実際のプロジェクトとしての活動は、東京大学のSummer Founders Program(SFP)で始めました。SFPは見つけた課題を「モノづくり」で解決する学生主体のプログラムで、私もそこで一緒に課題に取り組む仲間と出会うことができました。さらに色々な工具や3Dプリンターが揃っている施設が利用できて、技術を持っているスタッフさんの支援を受けながら実際にデバイス開発を行うことができました。
ーー Syrinxの構想を初めからSFPに持ち込んだんでしょうか?
実は最初は少し違うところから入りました。声を失った人の中には、食道発声というゲップをしながら話すというテクニックを持っている方がいて、その方の支援というアイデアでSFPに通りました。ただ食道発声というのは習得するのが難しく、声を失った人全員ができることではないという問題があったんです。そこで、もっと簡単な方法がないか探していたところ、電気式人工喉頭に辿り着きました。
この電気式人工喉頭が20年近くもアップデートされておらず、使うときに片手が塞がってしまうという問題もありました。そこでこのデバイスを改良してやろう、ということになりました。
ーー 現在のSyrinxはとてもスタイリッシュですよね。どうやって現在のデザインまでたどり着いたんでしょうか?
最初は市販の喉頭マイクを買って振動子をつけたところからスタートして、最初のプロトタイピングは1ヶ月くらいでできました。
ーー すごいスピード感ですね!
その後、デバイス自体を軽くするために振動子を1つにしてたんですが、音量が出ないということでやっぱり2つにして。そして「まだまだデザインが」ということでデザインエンジニアの小笠原佑樹さんにチームに入ってもらって、現在のデザインになりました。
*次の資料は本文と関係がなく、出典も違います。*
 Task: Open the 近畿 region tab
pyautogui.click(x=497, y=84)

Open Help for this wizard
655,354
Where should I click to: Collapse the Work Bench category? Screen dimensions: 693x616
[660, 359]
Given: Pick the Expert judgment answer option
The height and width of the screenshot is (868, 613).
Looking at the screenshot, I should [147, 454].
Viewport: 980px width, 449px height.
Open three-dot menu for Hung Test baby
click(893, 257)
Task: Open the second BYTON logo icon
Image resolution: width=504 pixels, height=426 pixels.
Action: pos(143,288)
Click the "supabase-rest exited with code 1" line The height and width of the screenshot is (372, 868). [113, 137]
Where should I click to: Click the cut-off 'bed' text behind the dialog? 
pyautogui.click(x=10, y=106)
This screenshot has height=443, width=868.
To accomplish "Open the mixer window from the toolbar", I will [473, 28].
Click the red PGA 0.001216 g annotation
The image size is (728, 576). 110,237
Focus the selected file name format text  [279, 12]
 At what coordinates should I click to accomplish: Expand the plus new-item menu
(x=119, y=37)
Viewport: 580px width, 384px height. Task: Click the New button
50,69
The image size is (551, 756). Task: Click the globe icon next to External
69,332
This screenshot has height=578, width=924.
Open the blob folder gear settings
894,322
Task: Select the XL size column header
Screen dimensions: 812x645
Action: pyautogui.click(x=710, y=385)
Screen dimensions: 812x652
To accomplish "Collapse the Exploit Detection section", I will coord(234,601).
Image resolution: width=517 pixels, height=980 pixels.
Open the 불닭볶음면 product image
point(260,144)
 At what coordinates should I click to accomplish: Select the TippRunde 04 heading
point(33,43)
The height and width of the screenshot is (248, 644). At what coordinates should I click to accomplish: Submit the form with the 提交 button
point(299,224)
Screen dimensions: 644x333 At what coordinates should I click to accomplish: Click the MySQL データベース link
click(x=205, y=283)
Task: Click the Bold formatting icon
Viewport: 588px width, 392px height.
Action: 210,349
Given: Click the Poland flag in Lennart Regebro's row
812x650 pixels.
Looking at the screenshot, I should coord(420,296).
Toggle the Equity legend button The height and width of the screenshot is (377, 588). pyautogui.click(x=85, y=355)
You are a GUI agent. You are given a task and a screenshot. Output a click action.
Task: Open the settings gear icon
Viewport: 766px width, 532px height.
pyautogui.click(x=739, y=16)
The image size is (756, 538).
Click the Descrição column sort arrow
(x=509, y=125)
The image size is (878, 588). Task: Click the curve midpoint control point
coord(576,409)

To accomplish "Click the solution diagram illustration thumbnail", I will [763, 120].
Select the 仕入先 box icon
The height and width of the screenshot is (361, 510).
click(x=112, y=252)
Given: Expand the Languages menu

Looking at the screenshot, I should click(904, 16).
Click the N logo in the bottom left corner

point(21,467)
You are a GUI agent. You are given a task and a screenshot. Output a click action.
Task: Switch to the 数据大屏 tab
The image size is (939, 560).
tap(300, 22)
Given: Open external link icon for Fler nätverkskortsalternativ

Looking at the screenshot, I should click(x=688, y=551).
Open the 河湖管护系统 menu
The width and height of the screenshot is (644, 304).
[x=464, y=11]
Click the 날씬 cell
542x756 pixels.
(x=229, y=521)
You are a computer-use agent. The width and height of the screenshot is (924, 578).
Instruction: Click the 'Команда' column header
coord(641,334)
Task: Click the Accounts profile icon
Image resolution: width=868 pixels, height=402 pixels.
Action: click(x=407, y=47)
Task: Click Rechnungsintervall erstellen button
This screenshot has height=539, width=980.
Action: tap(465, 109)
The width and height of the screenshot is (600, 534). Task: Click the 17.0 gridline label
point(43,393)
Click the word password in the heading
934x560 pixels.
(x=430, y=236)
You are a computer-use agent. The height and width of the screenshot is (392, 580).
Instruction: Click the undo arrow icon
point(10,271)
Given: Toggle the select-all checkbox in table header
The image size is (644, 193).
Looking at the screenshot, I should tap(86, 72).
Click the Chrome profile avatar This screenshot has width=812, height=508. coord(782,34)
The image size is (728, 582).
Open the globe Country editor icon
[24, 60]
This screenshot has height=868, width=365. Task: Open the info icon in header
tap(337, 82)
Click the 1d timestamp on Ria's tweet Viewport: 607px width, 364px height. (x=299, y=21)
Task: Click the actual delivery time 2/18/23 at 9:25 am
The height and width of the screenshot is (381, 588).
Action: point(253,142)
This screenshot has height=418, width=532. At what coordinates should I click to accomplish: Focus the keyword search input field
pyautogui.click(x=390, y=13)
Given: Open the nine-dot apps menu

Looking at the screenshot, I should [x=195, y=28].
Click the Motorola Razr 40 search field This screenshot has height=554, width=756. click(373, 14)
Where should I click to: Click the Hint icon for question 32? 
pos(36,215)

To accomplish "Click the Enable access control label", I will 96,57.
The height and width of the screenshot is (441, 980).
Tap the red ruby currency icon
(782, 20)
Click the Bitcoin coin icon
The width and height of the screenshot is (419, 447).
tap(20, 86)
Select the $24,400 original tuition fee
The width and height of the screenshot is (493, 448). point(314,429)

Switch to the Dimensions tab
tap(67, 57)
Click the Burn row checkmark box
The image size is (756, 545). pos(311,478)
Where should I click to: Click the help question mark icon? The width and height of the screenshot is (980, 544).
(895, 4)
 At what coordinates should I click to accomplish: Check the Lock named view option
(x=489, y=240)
ーー 必要なリソースをタイムリーに獲得されて、爆速でプロジェクトを押し進められているのが素晴らしいなと感じます!
抑揚を再現することで、より「その人らしい声」へ
ーー 今後はどのような活動を行なっていく予定なのでしょうか?
まずはデバイスの改良に取り組むのが最優先です。1つは完全ハンズフリー化ですね。現状のデバイスでは、振動音を流すタイミングでボタンを1回押す必要があるのですが、例えば喋り始めたら自動的に振動が始まるようにしたいと考えています。
もう1つは首からの振動音の漏れの低減です。喉の中からのみ振動音を出せるのが理想なのですが、どうしてもデバイスと首の間から漏れてしまいます。これをいかに低減できるかも課題になっています。
そして、最大の課題は「抑揚」です。自然な声に聞こえるため抑揚が非常に重要で、例えば「こんにちは」というときにも「ん」の部分で少し音が高くなっていますよね。ただ現状のデバイスだと実はまだ抑揚再現ができておらず、ずっと平らな振動音になってしまっています。この問題を解決して、より自然な声を再現するための技術開発に取り組みたいと考えています。
ーー 最後に、竹内さんが研究者を志したきっかけを教えていただけますか?
Syrinxの活動やそれに付随する修士研究を通じて、「発声代替デバイス」には未解決の研究課題が数多く存在しており、これらを少しでも解決したいという思いで研究者を志しました。先ほど述べたようにまずはデバイスの改良に取り組んで、「失われた声を取り戻せる世界」を実現することをひたすらに目指していきたいと考えています。
ーー まさに社会価値創造のための研究活動なんですね! これからも応援しています! 今回はありがとうございました!